I was so alarmed at this behaviour that I set up a blog and asked for your thoughts.
The effect of all this unwanted attention was that Freddie stepped back from the edge of the marmite motorway and normal family life prevailed.
Whilst this news was of great relief to his family, my almost-a-cliché gay mate Dean was devastated, as he’d had his eye on our Swedish lovely for quite a while … and while his spirits soared when I posted this photo of Fred …
… he was to end up disappointed once more when he found out the snaps were simply Fred at the TBWA Christmas party.
Now I find the whole ‘hidden homosexual’ thing quite interesting.
Not in a schoolboy snigger kind of way, but from a human interest perspective – because I can’t imagine how hard it must be to feel one way and act another.
Yeah … yeah … in some ways, we all have a false/aspired image we try and keep up, but this isn’t about some pathetic ‘status’ goal, this is something far deeper and emotional.
The reason I bring this up is that I think I may have found a person I can ask about this … and it’s no other than my oldest and best friend, Paul.
As I’ve said before, I’ve known this man all my life.
We have been through all our life’s highs and lows together and he is the closest thing to a brother I have.
I used to even joke that if he was an attractive woman, I’d of married him … but something has come to light that makes me believe there’s the possibility he would of wanted to marry me just as I am.
Yes I know he’s very happily married to a bloody wonderful woman …
Yes I know he was a bouncer – once to an exotic dancer with a bloody snake!!!
Yes I know he has ‘lads’ weekends where even looking at a flower is deemed ‘gay’ …
Yes I know when he was about 14 years of age he’d occasionally risk everything and go into the one-eyed [that’s not a euphemism] newsagent opposite Nottingham’s main Police Station to buy the latest copy of ‘Razzle’
[Sidestory: Once, after buying a copy, Paul was waiting at the bus stop to go home. For some reason, the magazine fell out of the brown paper bag he was clutching with all his might and landed with an unceremonious splat on the pavement.
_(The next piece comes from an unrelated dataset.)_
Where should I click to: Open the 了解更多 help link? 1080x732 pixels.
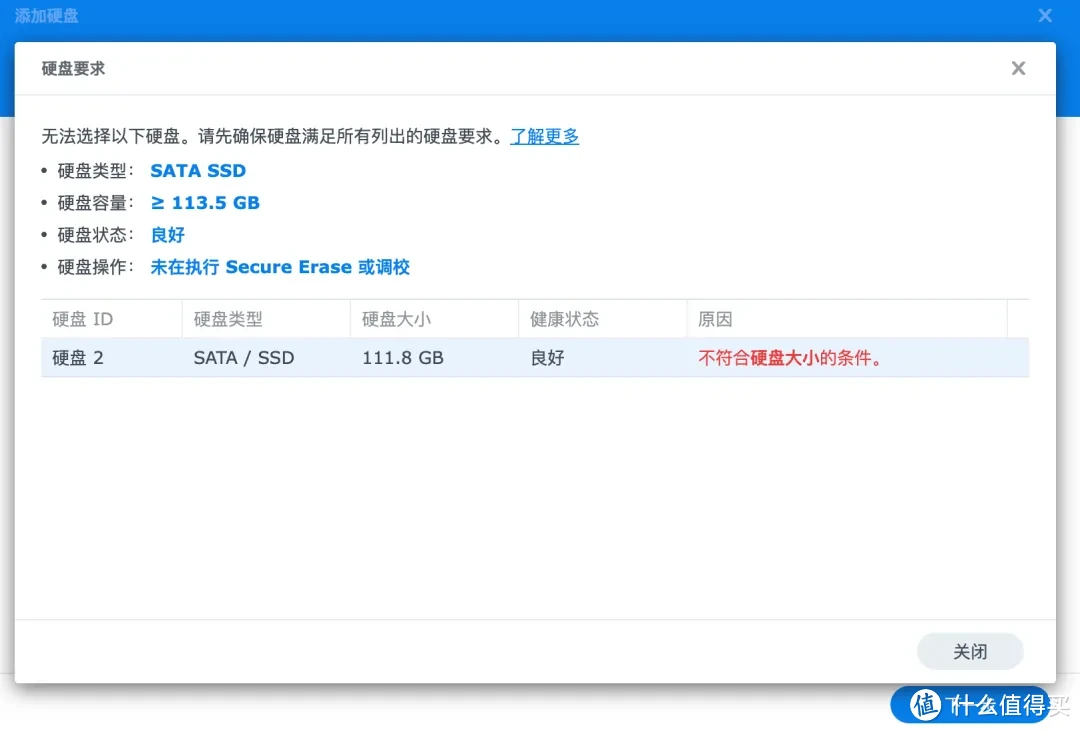(544, 136)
To make matters worse, it had somehow opened up to reveal the ‘centre fold’ in all its gynaecological glory. Of course I burst out in hysterical laugher which drew the attention from the fellow bus passengers which resulted in them starring at the magazine … then at Paul … then the magazine … then at Paul until the bright red fool managed to bend down, pick it up and stuff it in his jacket. The icing on the cake – for me at least – was that one of the people who saw this sad little perv was a woman who worked as a waitress at the restaurant I was a pot-washer at. Paul stopped popping in to see me for about 6 months. Hahaha!]
Yes I know he’s too ugly and unfashionable to be gay …
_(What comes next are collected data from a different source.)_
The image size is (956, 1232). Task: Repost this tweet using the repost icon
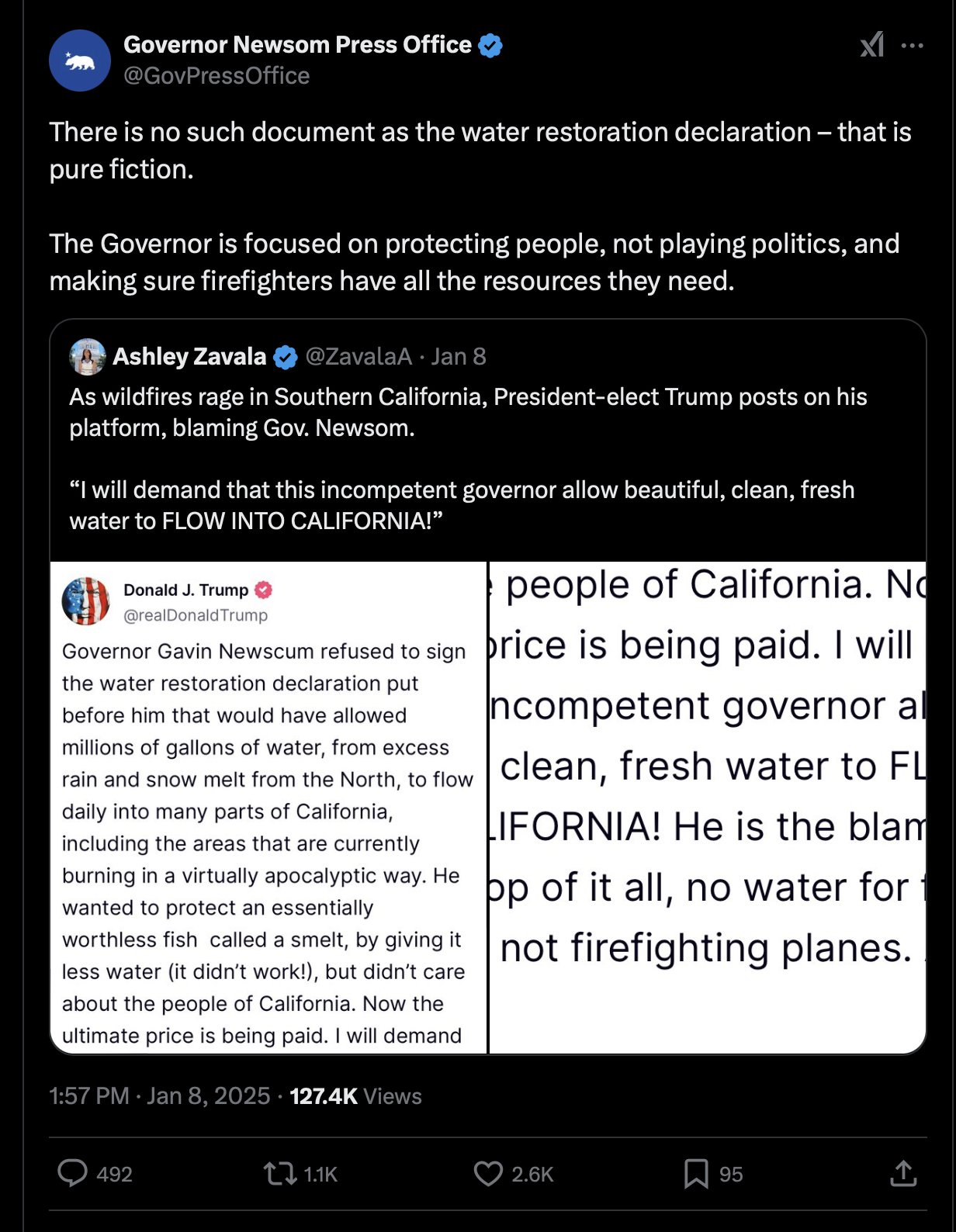tap(280, 1173)
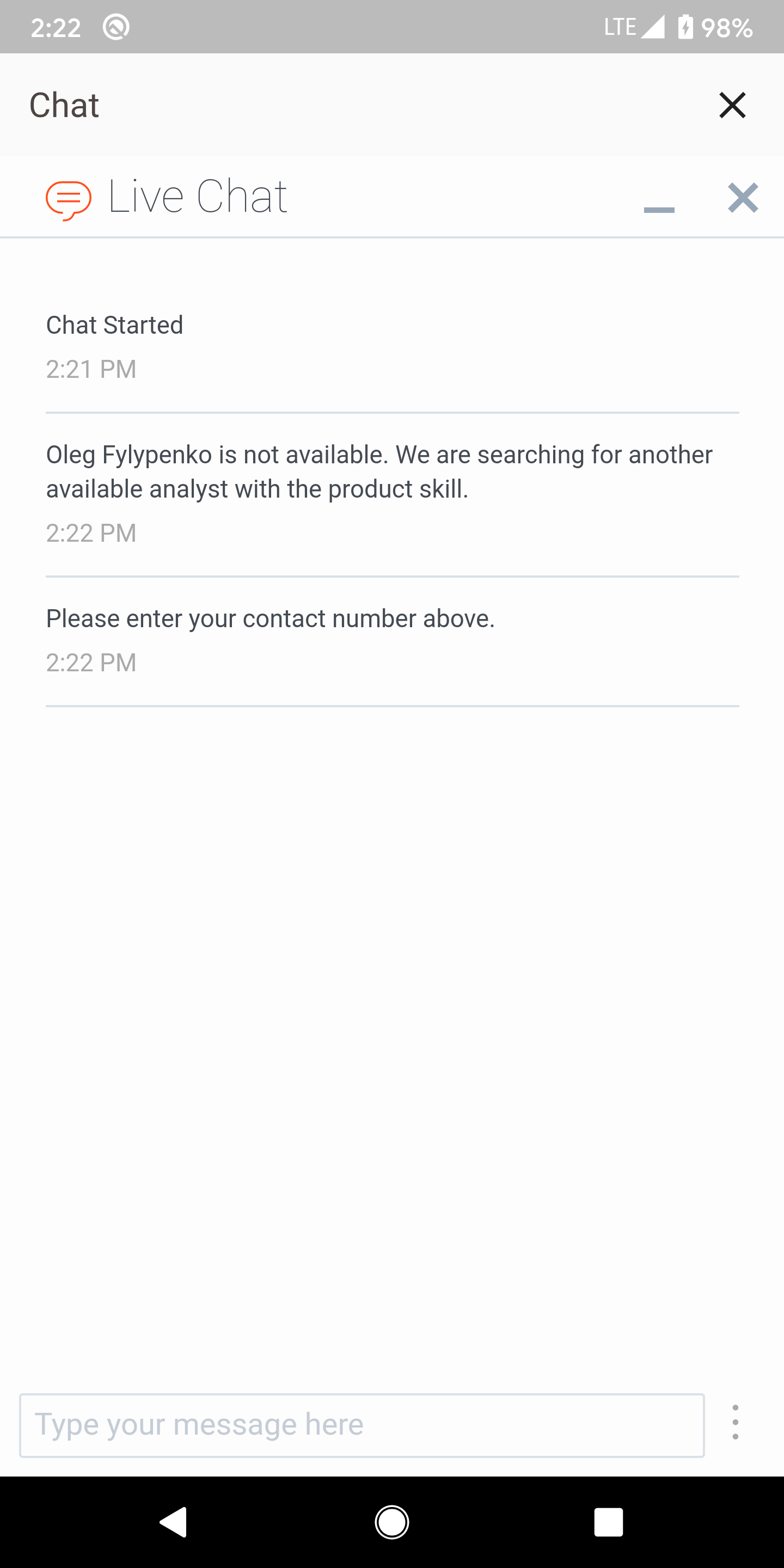Open recent apps with the square button

click(608, 1522)
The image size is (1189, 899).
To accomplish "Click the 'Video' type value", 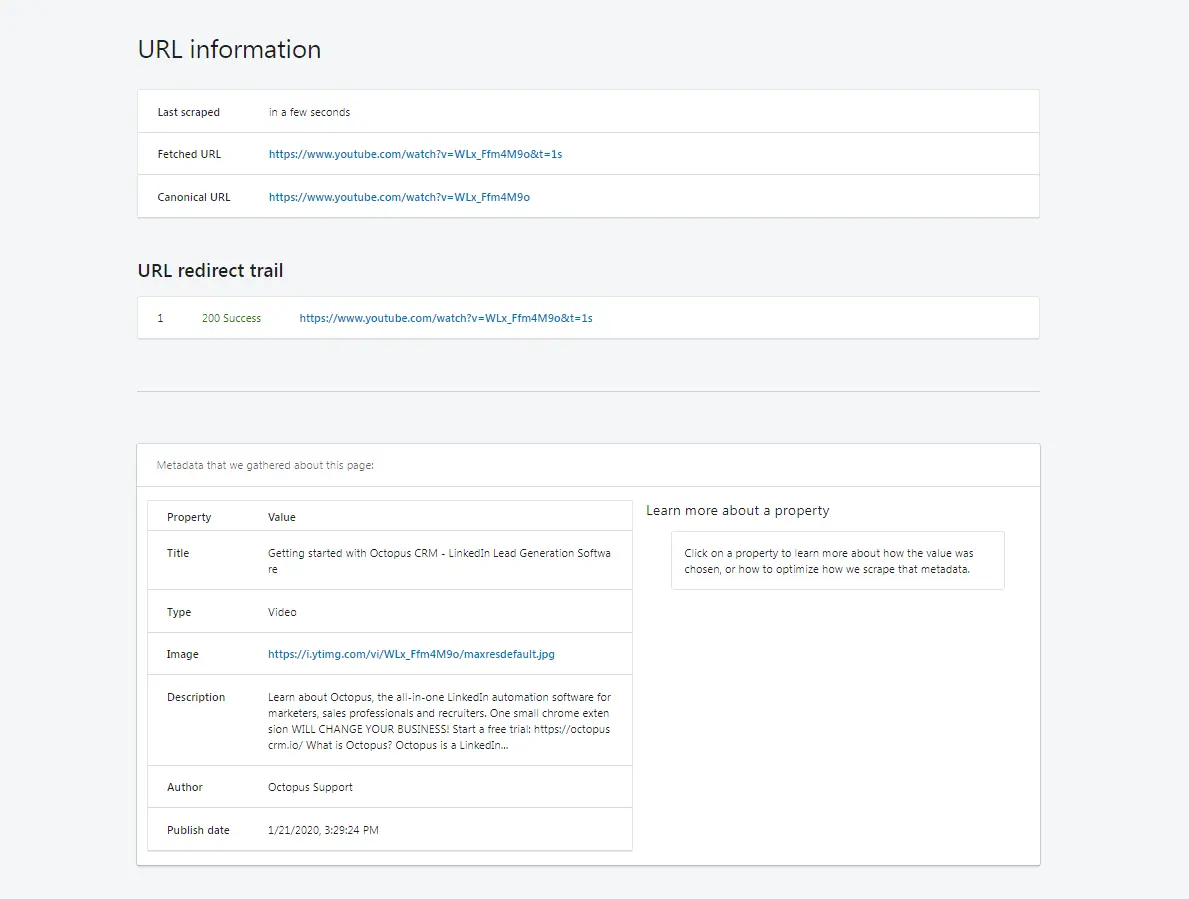I will (x=282, y=612).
Yes I know he’s about as sensitive as an Australian male …
… but something tells me that despite all this, he’s hiding something – not just from me, but possibly from himself.
To be honest I had my suspicions when he decided to get a Superman tattoo even though it was a well known subliminal emblem for homosexuality.
He claimed he got it because Jon Bon Jovi had one – which I admit, threw me off the scent for a bit – though now, 20 years later, I realise that was possibly his first attempt at broaching the subject with me.
Of course I could be wrong … maybe all this behaviour is not a cry for help … so to ensure I don’t upset him and ruin 38 years of friendship, could you have a look at the evidence I’ve compiled and tell me, IS PAUL SECRETLY GAY?
Aged 3 or 4 … and he’s wearing a tie!!!
The heavy rock phase. Or the ‘look-like-a-woman’ phase!!!
Experimenting with ‘high-camp’ photo poses.
Dear God, what was he thinking?
The closet doors finally open?
Whatever the answer – I’ll always love you Paul – I just will ask you to stop hugging me when you see me!